About Our School
Christopher Rawlins CE Primary School was founded in 1589 as a Grammar School for Boys by the will of Canon Christopher Rawlins, Vicar of the Parish. He endowed the school with the original building, now called Rawlins House, which stands on the Green. The income from his estate was used to build and maintain the school, which originally consisted of a School room and a School house.
The endowment, managed by New College, Oxford, continued and the revenue was used to buy three cottages adjoining the school premises. There are two other former school buildings in the village: the Girls’ School, now called Church House, in Mill Lane, built in 1836 and the Infants’ School, now called Shepherd’s Keep, in Water Lane, built in 1854. The three schools combined in 1874 in compliance with the Education Act of 1870. Thanks to the Church, therefore, Adderbury had primary education for all its children before this became compulsory.
The school continued on the split site until 1962 when the modern, purpose-built building, together with the large playing field was opened on a site on the corner of Aynho Road. Since then, we have continued to develop the site by providing a wild-life area adjacent to a well-stocked pond. The PTA has raised money to provide an exciting adventure playground which was opened in 1989.
Our school retains its links with New College and the Church. As a Church of England Aided School, some of our Governors are appointed by the Parochial Church Council and Diocese, and our buildings are partially maintained by the Diocese.

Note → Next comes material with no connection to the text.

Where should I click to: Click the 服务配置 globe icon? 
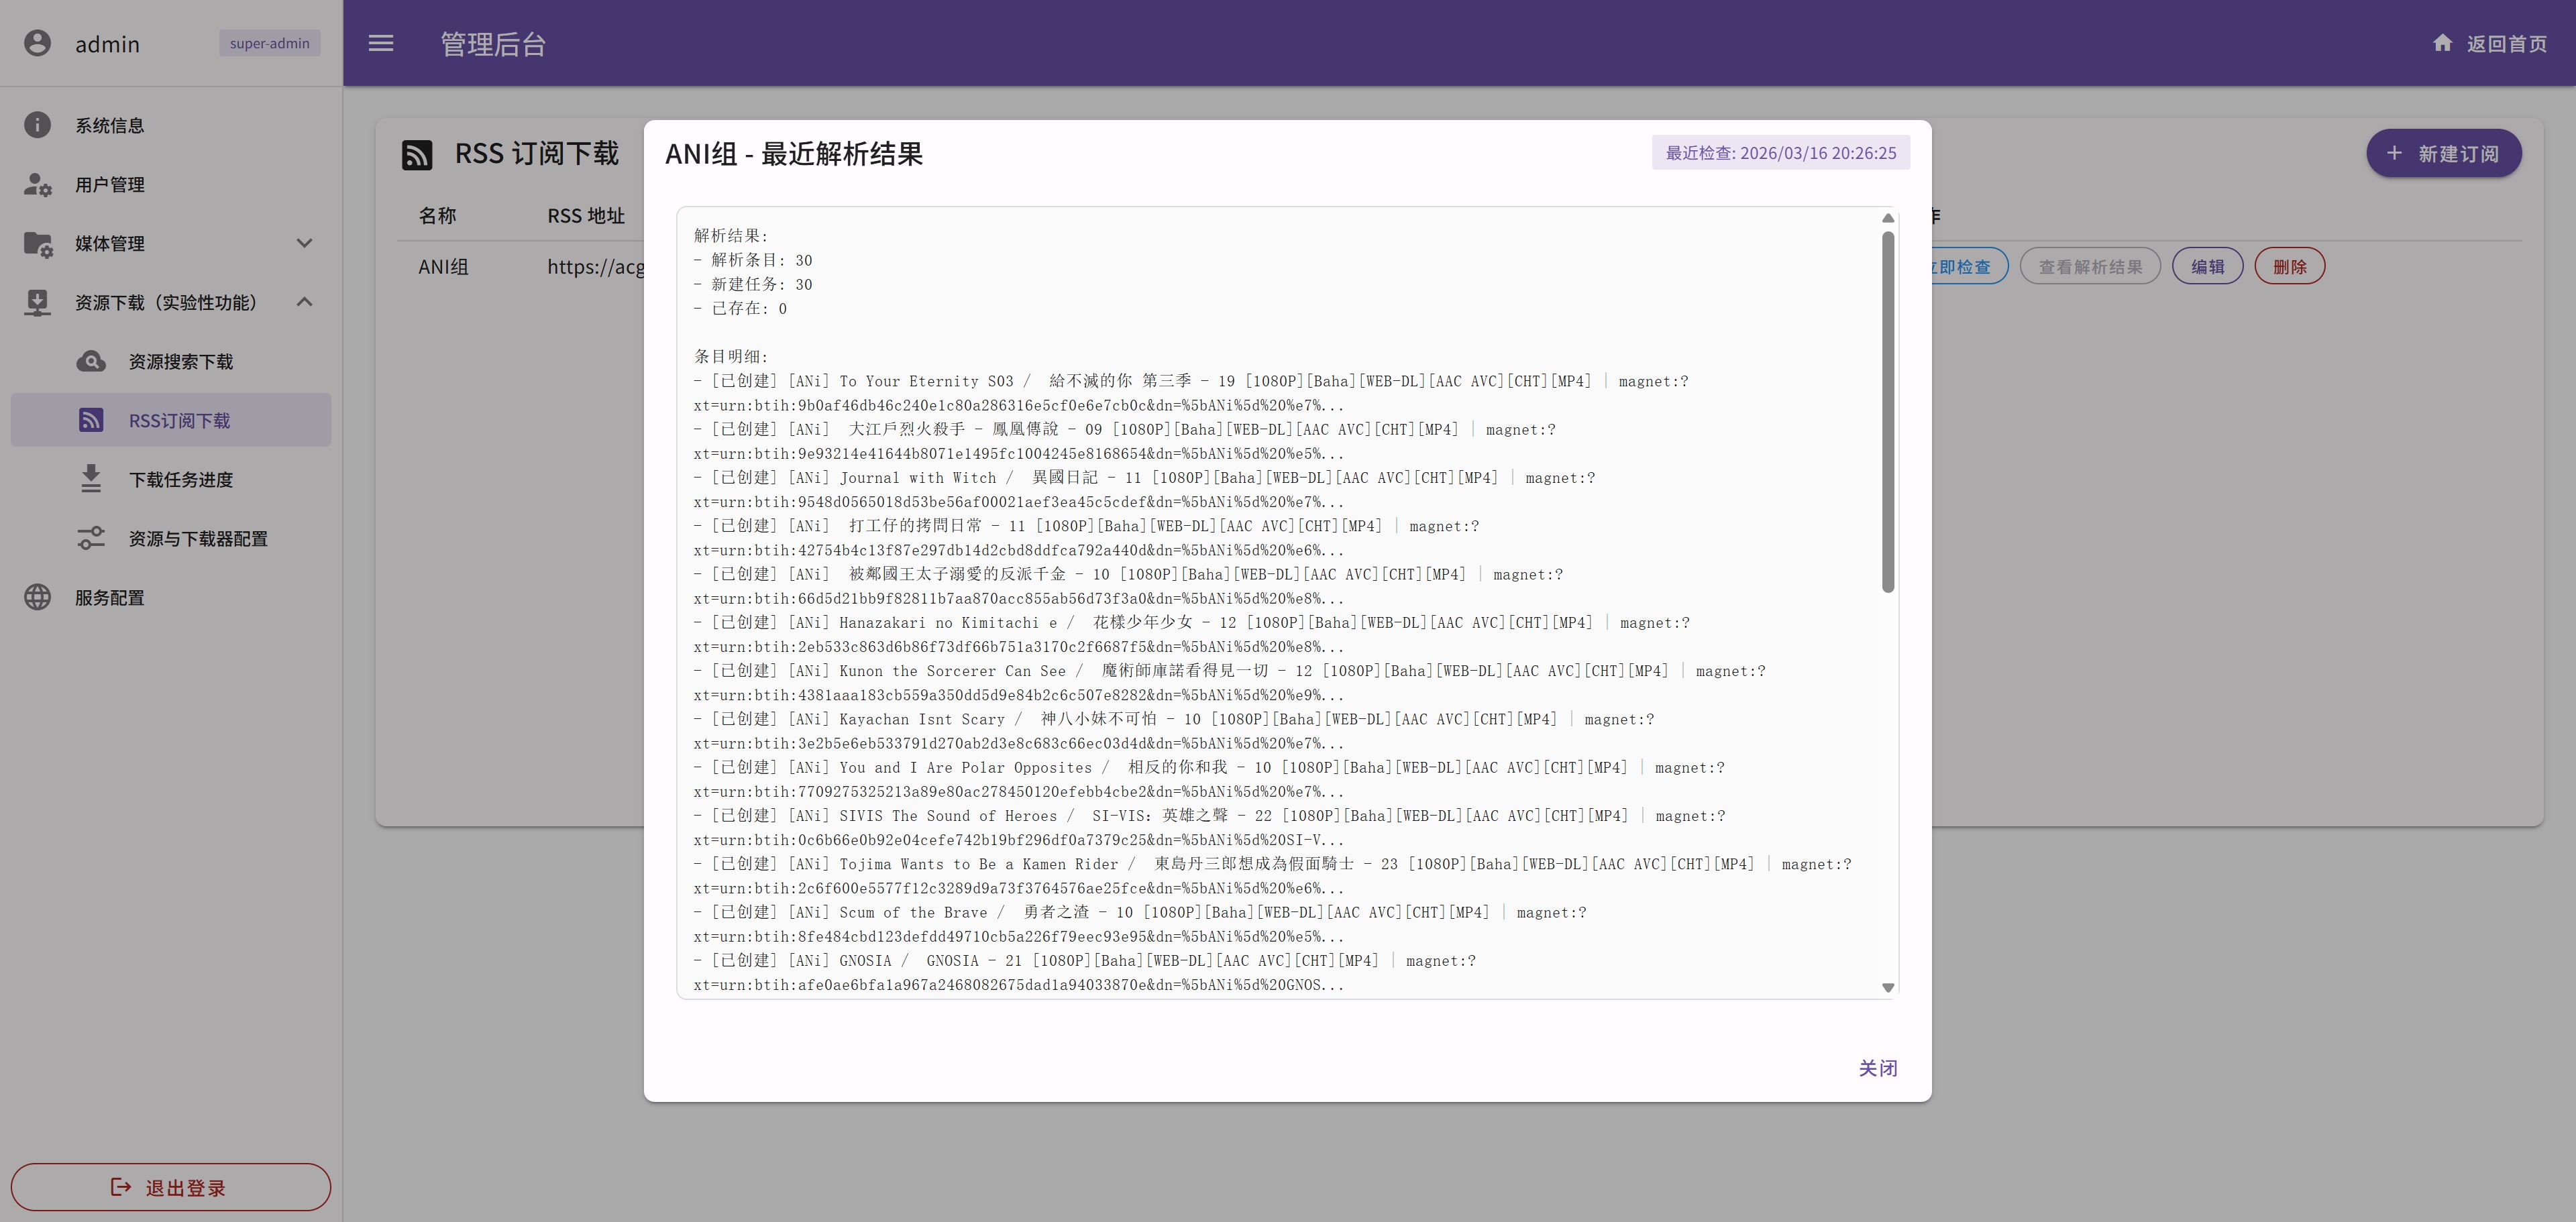(x=37, y=597)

Church of England schools were founded to be a close part of the parish community that they were built to serve. Originally established as an integral extension to the local church, entry was restricted to children of parents who were regular C of E communicants as were the teachers also. Nowadays the C of E affiliated schools take children from all cultural and religious backgrounds but the high scholastic reputation still lives on and these school often appear high up the Ofsted published league tables.
Church schools to this day nevertheless still have very close links to the local Parish church (in the past they were often built next door to each other!) and the children are encouraged in their moral and spiritual development as well as their scholastic. Ofsted does also report that the proportion of children from Church schools achieving better exam results is very much higher than that of non-Church schools.